His distinction in the early animated cartoons was the effort to put emotion into the toons. Whereas rivals like ‘Tom & Jerry’ or ‘Felix the Cat’ were drawings whose heads exploded and then re-assembled, Disney started putting puzzled or hurt expressions on the face of Mickey Mouse.
Walt Disney never stood still. He went from one project to another. He was a workaholic and worked late into the night, even when he was the proprietor of Disney Studios, he was frequently alone in the Studios at midnight.
He was also an innovator and a demon for ever higher quality in drawing, animation, movement, colour, and more. Innovation and quality meant that animators wanted to work for him, and many left higher paying jobs to work at Disney Studios to learn more of the trade.
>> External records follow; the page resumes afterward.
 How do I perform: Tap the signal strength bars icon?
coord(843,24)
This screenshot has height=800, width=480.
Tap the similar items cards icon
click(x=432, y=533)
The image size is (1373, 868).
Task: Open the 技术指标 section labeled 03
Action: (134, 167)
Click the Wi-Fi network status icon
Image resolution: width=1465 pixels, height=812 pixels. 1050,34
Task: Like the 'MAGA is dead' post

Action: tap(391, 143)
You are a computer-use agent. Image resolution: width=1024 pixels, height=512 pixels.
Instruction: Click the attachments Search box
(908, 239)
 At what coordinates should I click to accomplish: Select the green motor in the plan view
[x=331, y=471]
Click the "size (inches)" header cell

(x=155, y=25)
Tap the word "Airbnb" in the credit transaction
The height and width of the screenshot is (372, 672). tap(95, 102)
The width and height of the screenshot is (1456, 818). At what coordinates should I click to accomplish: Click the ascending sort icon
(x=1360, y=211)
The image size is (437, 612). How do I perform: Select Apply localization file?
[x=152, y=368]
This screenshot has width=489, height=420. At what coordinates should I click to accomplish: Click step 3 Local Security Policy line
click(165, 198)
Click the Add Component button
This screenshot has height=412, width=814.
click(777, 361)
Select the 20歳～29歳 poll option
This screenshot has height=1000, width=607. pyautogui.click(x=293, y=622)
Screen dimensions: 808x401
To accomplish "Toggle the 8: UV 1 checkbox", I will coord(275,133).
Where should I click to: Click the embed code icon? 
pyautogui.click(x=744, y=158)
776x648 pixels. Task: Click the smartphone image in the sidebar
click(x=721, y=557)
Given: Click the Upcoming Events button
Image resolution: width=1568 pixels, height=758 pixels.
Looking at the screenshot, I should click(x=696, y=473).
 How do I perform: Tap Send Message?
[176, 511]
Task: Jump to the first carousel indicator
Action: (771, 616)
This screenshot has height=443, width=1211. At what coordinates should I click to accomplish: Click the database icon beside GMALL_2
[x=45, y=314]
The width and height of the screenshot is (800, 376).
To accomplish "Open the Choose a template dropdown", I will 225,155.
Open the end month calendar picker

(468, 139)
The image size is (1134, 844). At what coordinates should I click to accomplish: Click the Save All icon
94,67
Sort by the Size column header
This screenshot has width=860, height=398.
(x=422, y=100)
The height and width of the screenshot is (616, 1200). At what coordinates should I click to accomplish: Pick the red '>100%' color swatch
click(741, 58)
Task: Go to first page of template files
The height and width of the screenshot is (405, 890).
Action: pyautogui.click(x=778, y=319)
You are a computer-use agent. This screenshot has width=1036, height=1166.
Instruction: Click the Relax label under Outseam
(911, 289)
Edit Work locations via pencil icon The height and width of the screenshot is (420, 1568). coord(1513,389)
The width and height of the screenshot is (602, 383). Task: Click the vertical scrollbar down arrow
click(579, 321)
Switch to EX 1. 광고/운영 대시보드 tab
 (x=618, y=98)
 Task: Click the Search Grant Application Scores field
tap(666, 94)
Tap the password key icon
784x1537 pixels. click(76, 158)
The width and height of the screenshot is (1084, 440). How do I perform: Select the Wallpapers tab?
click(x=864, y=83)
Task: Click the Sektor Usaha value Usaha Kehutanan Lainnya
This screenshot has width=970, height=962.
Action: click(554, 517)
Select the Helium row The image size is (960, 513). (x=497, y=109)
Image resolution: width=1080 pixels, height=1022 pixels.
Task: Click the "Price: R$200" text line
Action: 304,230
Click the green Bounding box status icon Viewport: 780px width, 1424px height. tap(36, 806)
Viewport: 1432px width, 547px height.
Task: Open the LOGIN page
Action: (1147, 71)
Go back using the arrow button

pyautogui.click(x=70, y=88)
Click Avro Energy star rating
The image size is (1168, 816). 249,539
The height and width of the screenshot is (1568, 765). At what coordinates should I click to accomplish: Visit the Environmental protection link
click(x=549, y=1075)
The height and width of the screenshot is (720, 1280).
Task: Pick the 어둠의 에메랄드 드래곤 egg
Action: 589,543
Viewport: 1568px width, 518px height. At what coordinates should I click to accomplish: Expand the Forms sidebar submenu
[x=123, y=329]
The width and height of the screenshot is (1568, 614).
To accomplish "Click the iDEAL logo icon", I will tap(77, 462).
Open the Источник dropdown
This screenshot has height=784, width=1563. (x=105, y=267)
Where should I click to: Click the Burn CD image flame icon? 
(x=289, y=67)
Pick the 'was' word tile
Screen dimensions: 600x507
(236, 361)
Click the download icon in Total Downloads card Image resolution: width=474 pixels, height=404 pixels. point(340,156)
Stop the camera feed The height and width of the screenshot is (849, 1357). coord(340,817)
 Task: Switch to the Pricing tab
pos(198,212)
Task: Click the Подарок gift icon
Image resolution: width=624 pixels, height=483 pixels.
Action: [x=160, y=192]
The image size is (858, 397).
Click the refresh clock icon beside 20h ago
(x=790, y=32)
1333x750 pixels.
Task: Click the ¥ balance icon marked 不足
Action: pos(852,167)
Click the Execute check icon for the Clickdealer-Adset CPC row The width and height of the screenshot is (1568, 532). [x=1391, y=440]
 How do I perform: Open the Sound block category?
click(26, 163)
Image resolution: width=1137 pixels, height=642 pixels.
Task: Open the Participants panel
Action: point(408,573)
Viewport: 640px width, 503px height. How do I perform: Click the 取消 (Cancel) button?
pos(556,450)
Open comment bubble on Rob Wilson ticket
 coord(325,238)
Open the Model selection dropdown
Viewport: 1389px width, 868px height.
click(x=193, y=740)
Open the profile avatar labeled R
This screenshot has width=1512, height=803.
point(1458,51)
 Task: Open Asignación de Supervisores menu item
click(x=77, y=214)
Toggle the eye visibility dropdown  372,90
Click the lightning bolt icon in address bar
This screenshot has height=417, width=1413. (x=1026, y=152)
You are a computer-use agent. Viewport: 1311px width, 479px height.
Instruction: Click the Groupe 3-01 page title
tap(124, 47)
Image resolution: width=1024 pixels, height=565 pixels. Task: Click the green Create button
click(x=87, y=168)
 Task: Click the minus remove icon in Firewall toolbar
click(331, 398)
One of his innovations was staff development, as we would call it today. The author also credits Disney with the concept of the storyboard, now used in every movies industry in the world.
He could be volatile. There are many claims that he was tyrant or a racist but this author finds no evidence for either claim. Though the swings of business meant that at times, loyal and able staff had to be dismissed because there was no money to pay them. He was categorically anti-union and paternalistic as an employer. He equated unions with communism as did too many others during the early days of the Cold War, and he was a friendly witness before HUAC. Yuk!
Despite the temptations of Hollywood he was ever loyal to his wife. The author implies that Disney broke profitable business relations with some actors and directors whom he thought, perhaps wrongly, did not treat her with respect. After their first child she had several miscarriages and that led them to adopt a second child.
His brother Roy ran the business side, but always deferred to Walt’s creativity. When Walt used company money to build a scale model train as a hobby, Roy did point out that the stockholders would not accept that. To justify the scale railroad it became a company project, and led to Disneyland.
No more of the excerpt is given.